Allergy-Friendly Scalloped Potatoes (Dairy-Free, Wheat-Free, Gluten-Free, Soy-Free)
This delicious scalloped potato recipe is an allergy-friendly option for those who are looking for a good home-cooked dish. This recipe is good for the following diets: soy-free, dairy-free, casein-free, lactose-free, wheat-free, gluten-free.
Melt buttery spread down in sauce pan over medium heat.
Reduce heat to low and immediately add the flour.
Blend the butter and flour together until a nice, even mixture is formed.
Add the Rice Dream 'milk', adding it in with a whisking motion.
Add seasonings to sauce and slightly increase heat, to no more than medium.
Immediately add 1 cup of Daiya Cheddar-Style cheese and stir several times.
Return thickened sauce to low heat.
Arrange slices of potatoes across bottom of a greased casserole dish.

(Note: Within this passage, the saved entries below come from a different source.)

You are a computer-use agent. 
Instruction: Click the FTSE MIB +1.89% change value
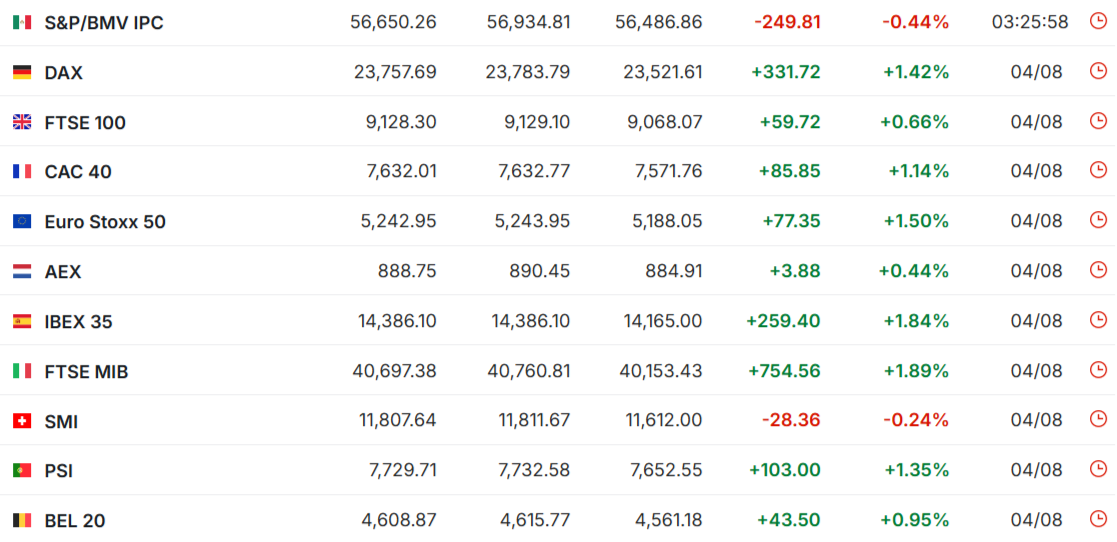tap(916, 371)
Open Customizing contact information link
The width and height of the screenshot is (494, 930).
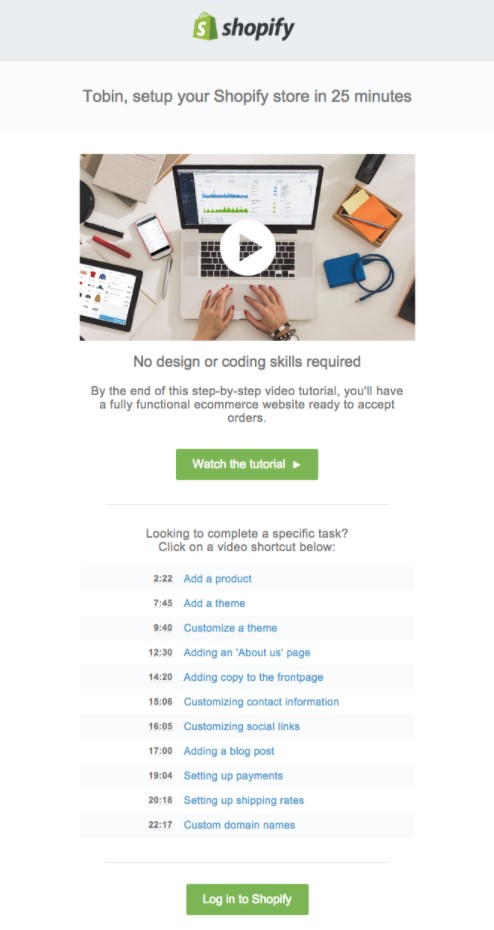point(261,702)
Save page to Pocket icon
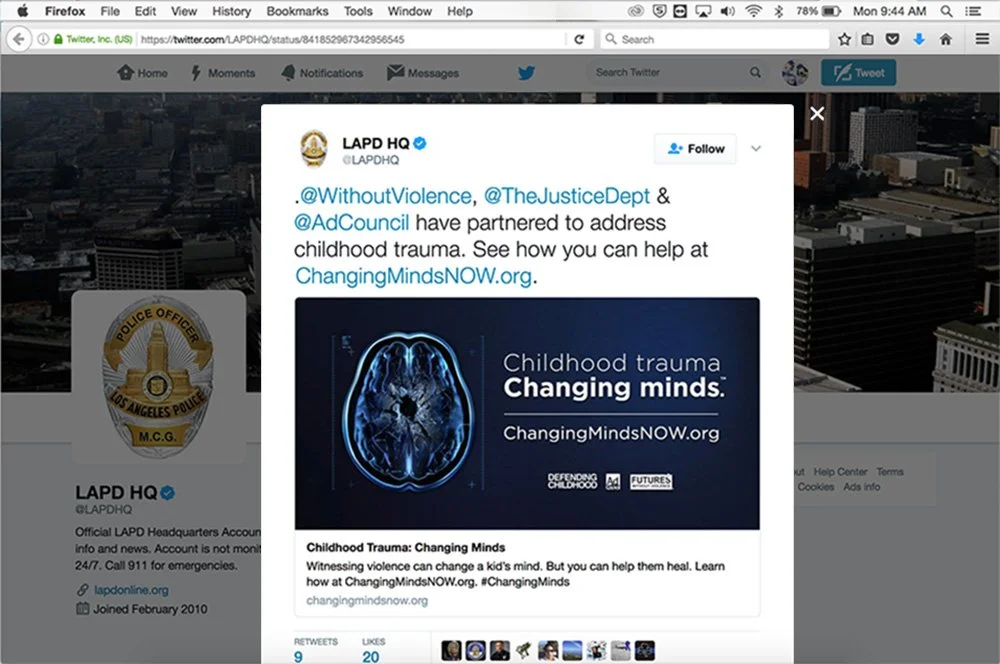Screen dimensions: 1000x664 tap(892, 40)
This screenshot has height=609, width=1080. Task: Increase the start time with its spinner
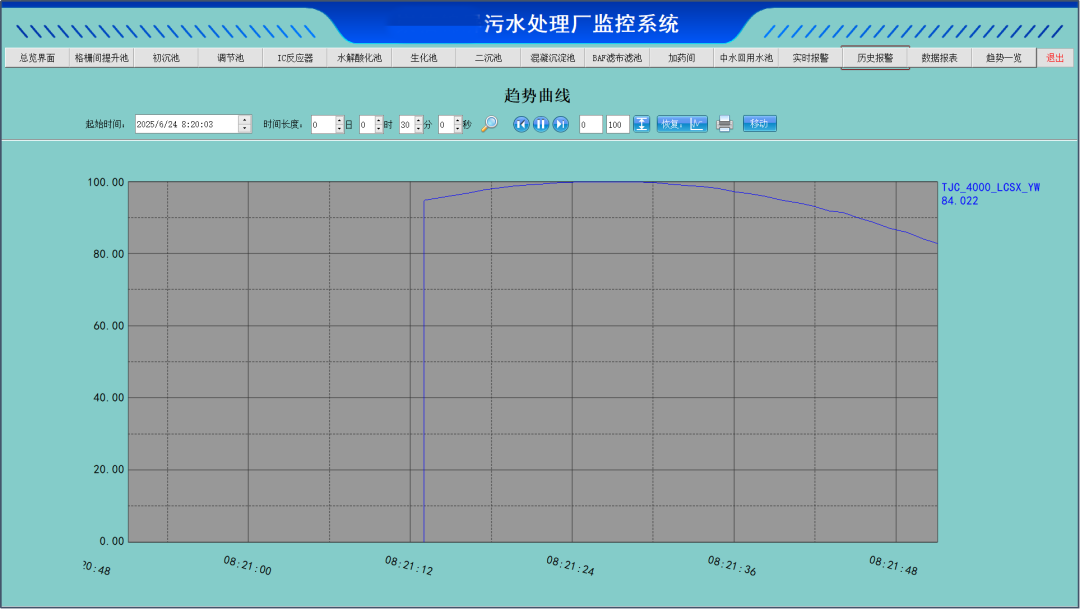[x=245, y=120]
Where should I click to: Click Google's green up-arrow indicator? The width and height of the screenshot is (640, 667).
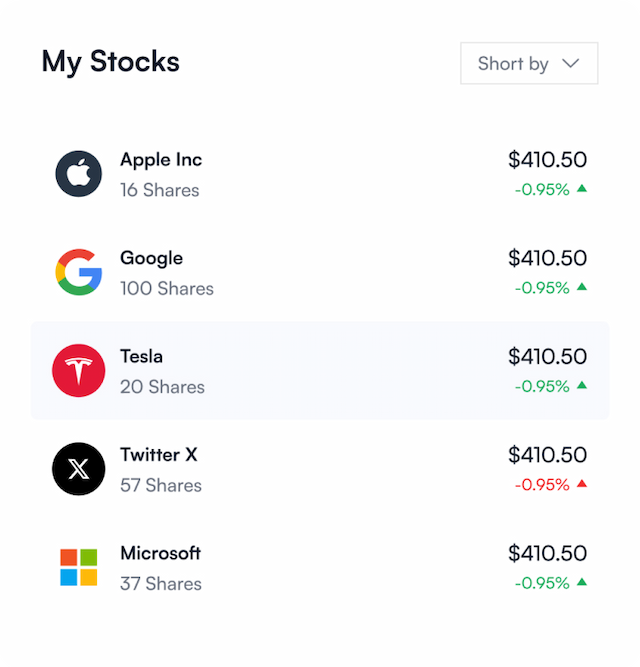click(582, 287)
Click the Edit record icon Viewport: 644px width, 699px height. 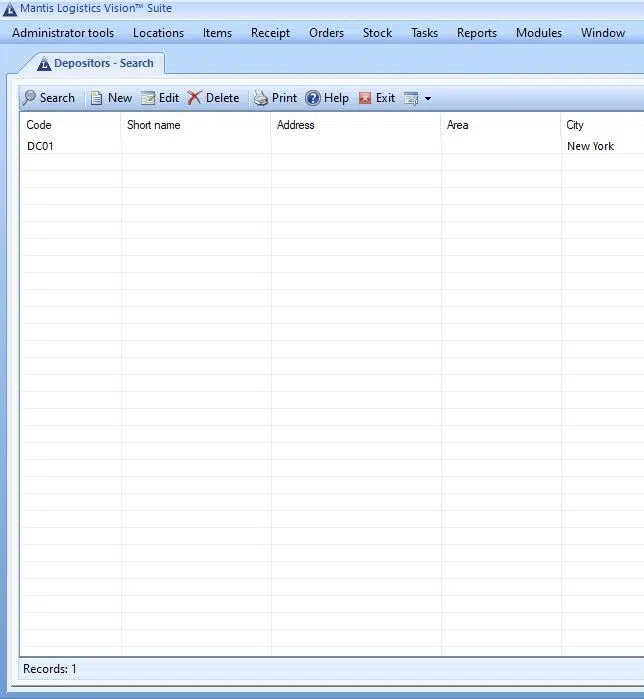148,98
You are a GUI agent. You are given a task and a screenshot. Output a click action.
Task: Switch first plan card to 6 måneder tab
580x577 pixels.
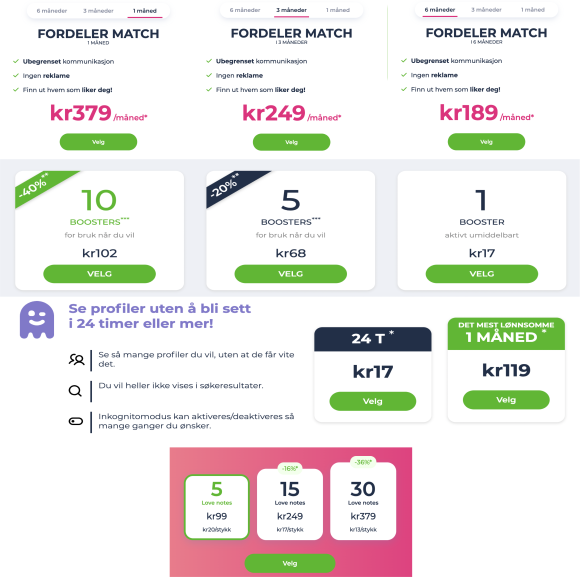[52, 11]
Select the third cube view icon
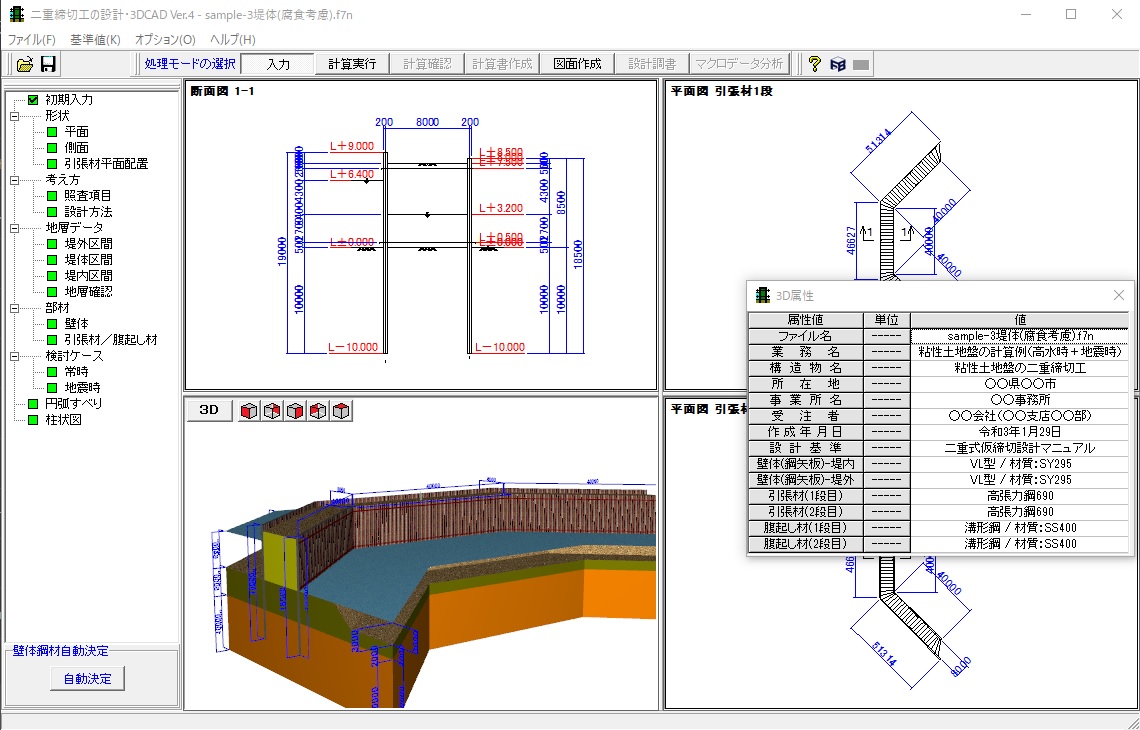This screenshot has width=1140, height=730. 296,411
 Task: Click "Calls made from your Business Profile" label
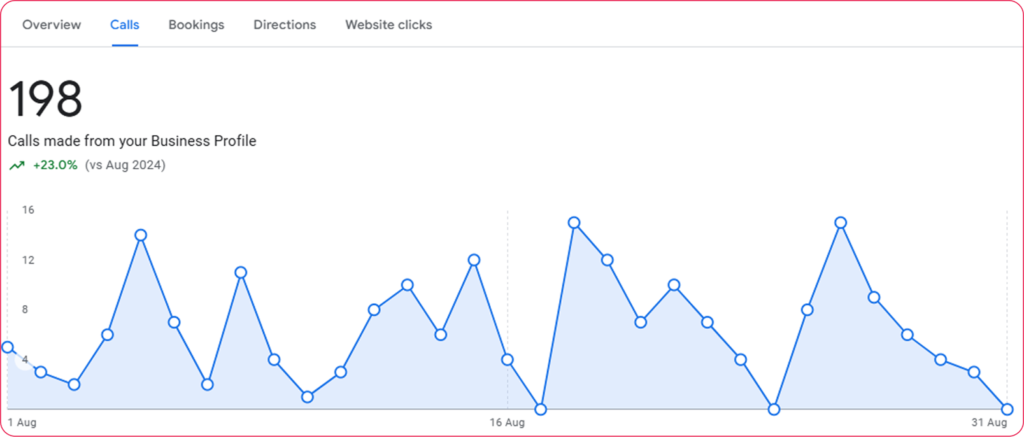coord(132,141)
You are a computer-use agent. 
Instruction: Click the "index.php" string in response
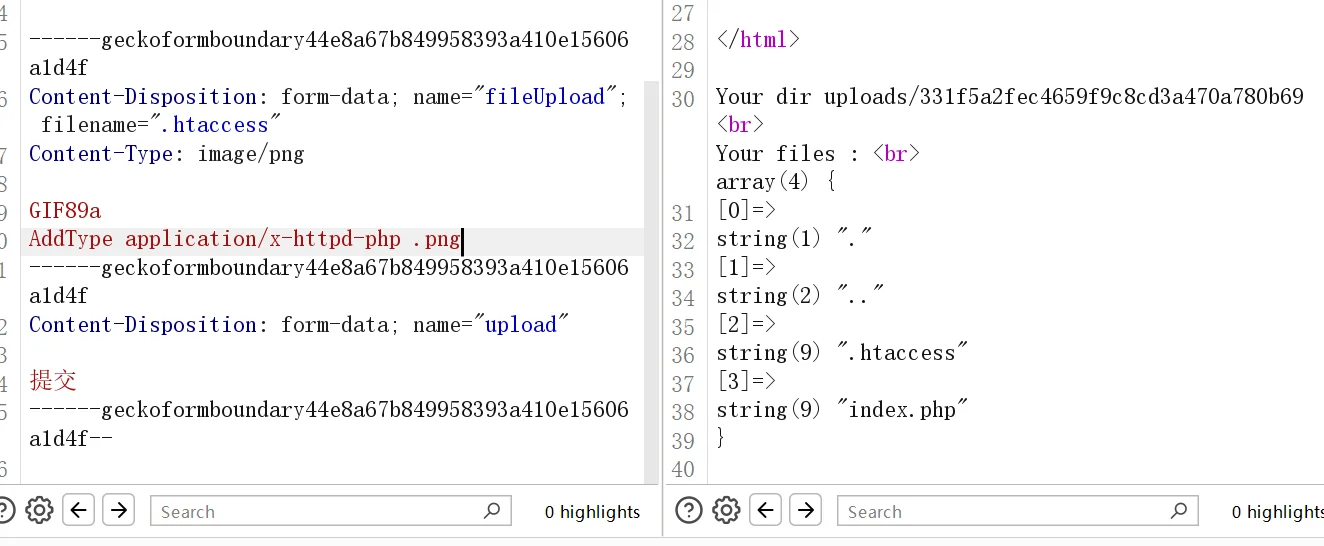coord(902,410)
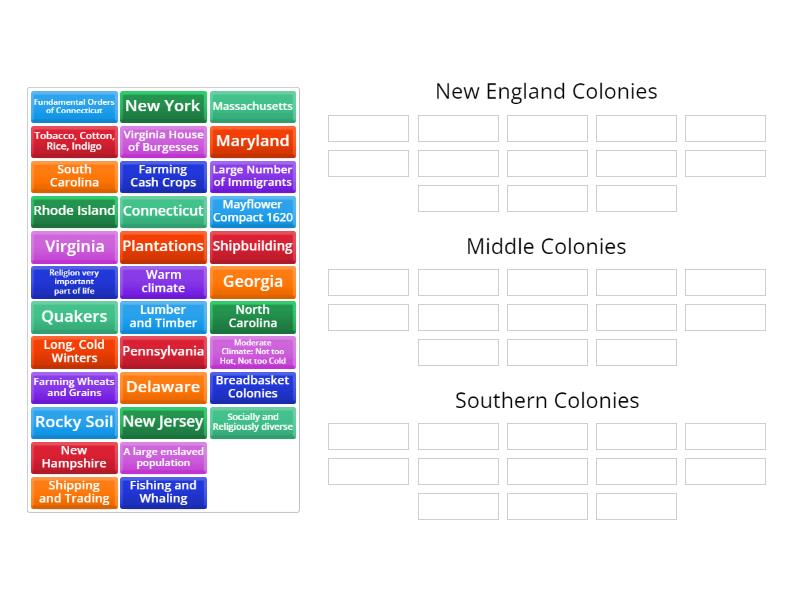Click the Pennsylvania tile

pyautogui.click(x=163, y=352)
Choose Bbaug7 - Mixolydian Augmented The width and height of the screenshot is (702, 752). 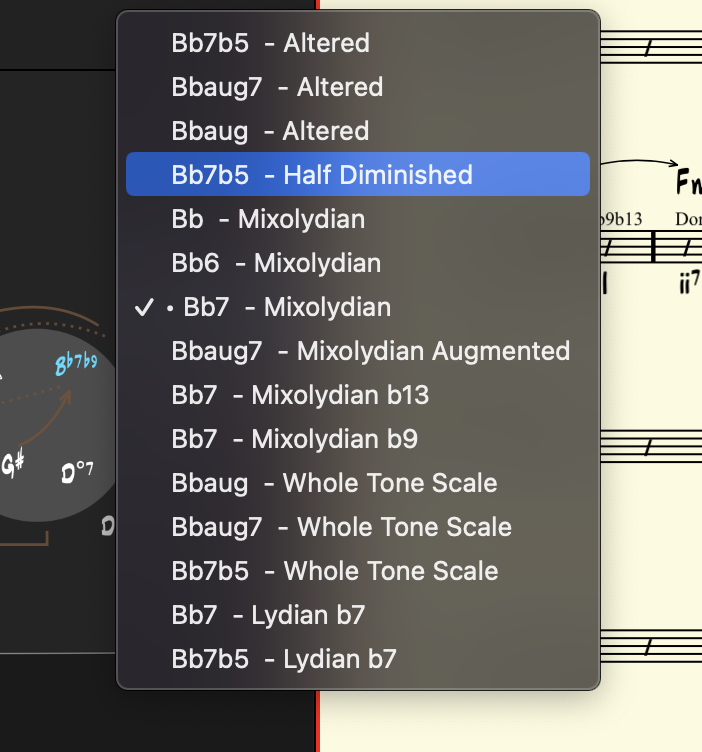coord(370,351)
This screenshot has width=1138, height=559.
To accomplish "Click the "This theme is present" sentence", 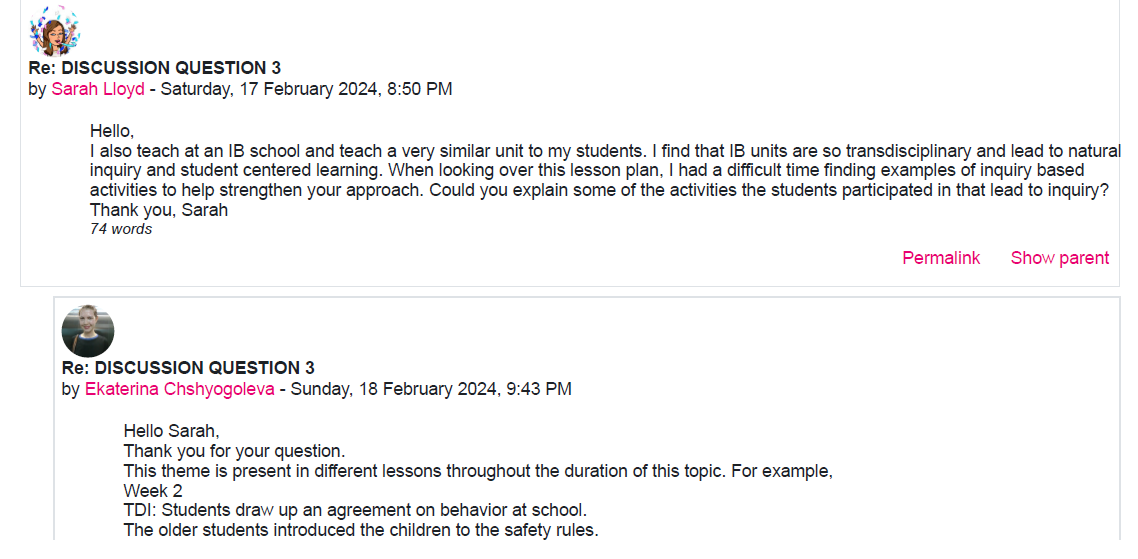I will 477,471.
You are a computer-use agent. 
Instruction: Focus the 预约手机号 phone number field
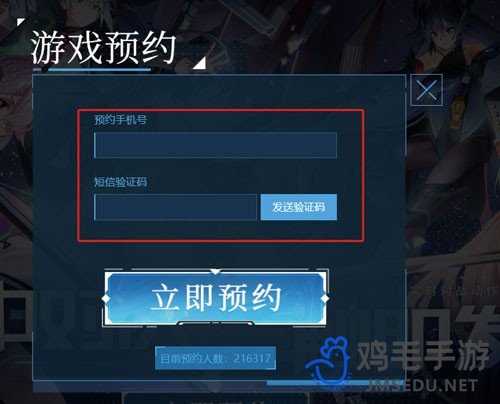[x=215, y=145]
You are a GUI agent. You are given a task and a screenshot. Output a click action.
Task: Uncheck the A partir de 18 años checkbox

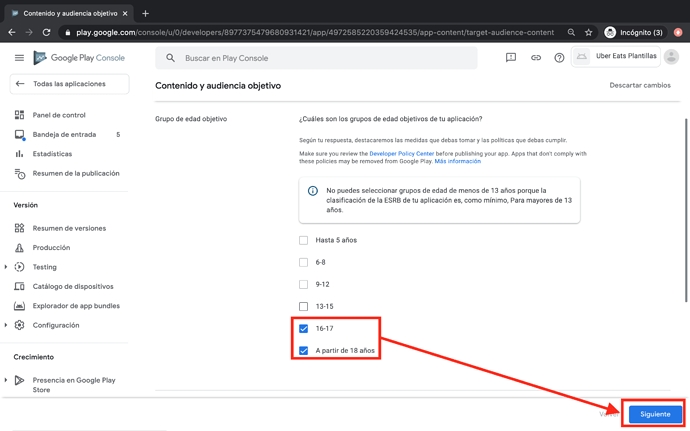pyautogui.click(x=304, y=351)
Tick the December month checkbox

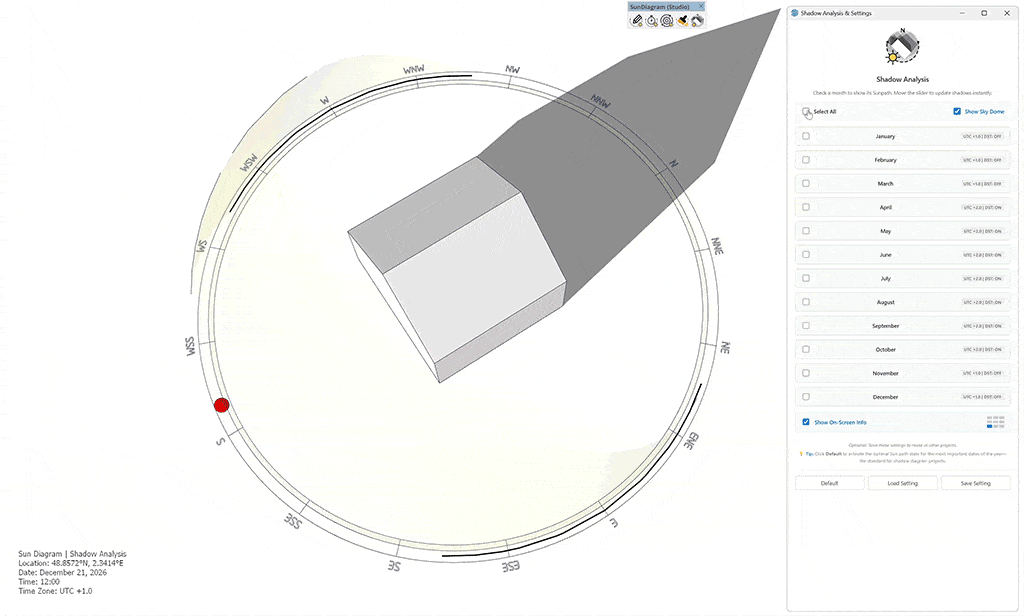click(806, 397)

For the included image of this recipe, we used Earth Balance buttery spread to also grease the bottom of the dish.
Pour an even layer of sauce over the potatoes, taking time to smell the delicious mixture. Add dashes of seasonings as preferred.
Add a second and even layer of potatoes.
Poor remaining sauce mixture over the top.
Sprinkle remaining Daiya Cheddary-style Cheese over the rest of the dish, adding dashes of paprika and other seasonings.
Bake uncovered at 350 degrees for 60 minutes.
Remove from oven. Let cool for 5 to ten minutes.
Enjoy and pair with some of your favorite entrees or on its own.
Canola-baked chicken quarters make an excellent entree to pair with this dish.
Notes: Pre-heat oven to 350 degrees. Earth Balance Soy-Free buttery spread worked very well in greasing the bottom of the circular casserole dish used in this recipe.
For any food allergy recipe, remember to always double-check each and every label on your own to verify the food or product does not contain any allergens you need to avoid. Though some foods are marked as free of certain allergens, the fine-print will also sometimes reveal that it is made in a facility that contains allergens so cross-contamination is possible.